Where Did My Own Understanding of America’s “Music” Come From?
It may sound strange in this cynical age, but I can identify a set of stories, statements, codes of belief and action, and so forth that shaped my value system to the point I can neither escape them or want to. The list includes the Pledge of Allegiance, the Preamble to the Declaration of Independence and the Gettysburg Address. It contains the stories of Horatio at the Bridge, the Three Hundred Spartans, the Chanson de Roland and the bravery, sacrifice and betrayal of Joan of Arc. It includes the Boy Scout Oath and the stories of Abraham Lincoln walking miles as a boy to return an overpayment to a storekeeper and George Washington telling the truth about chopping down the cherry tree. Nor can I leave out the wonderful afternoons in the summer and after school listening on the radio to the exploits of Superman, Batman and Robin, the Lone Ranger and Tonto, Hopalong Cassidy, Roy Rogers and Dale Evans along with others such as Robin Hood who “stole from the rich and gave to the poor” in the face of tyranny. In a pre-TV age you used your mind and used your imagination to create pictures of what was taking place.

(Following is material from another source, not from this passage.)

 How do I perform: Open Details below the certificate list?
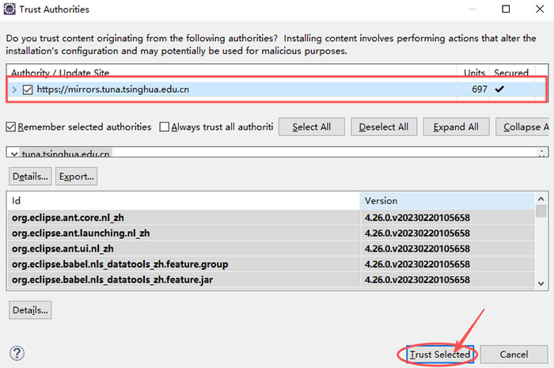point(30,176)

To this, I admit somewhat hesitantly in this current “modern” culture, can be added a little boy’s understanding of the medieval Code of Chivalry as the proper way a woman should be treated by a gentleman (I apologize to my feminist friends for the rampant chauvinism of my youth), and the Athenian creed of “a perfect mind in a perfect body” (neither of which I have managed to achieve). Of course, there was much more and the lessons often involved subconscious and implicit messages. Nathan Hale’s statement when he was to be hanged that “I regret I have only one life to give to my country,” along with Vermont’s motto, “Don’t Tread on Me” are parts of the experience. From all these sources I took almost intuitive lessons involving the values of truth, integrity, loyalty, duty, racial and gender equality, love of country and much more.
For me, even though I did not join the church at 14 because the ministers could not adequately explain the Protestant doctrines of predestination and predetermination I still have a belief in a higher Creator that as imprecise as that can be has been a strong support in numerous ways. I guess I subscribe to the Medieval concept of the “Cloud of Unknowing” since there are so many things I will never understand and I am fully aware of that fact so I have a significant degree of acceptance of what the 14th Century anonymous writer referred to as “uncertainty” don’t “freak out” about it.
Ultimately, I did find the meaning contained within The Ten Commandments about the tenets of how members of a community should behave to maintain integrity.To this I add the powerful message reflected in the Golden Rule about how we should treat others and tone treated by others to be compelling. It is not surprising that the behavioral concept the Golden Rule urges shows up in cultures throughout the world in some form.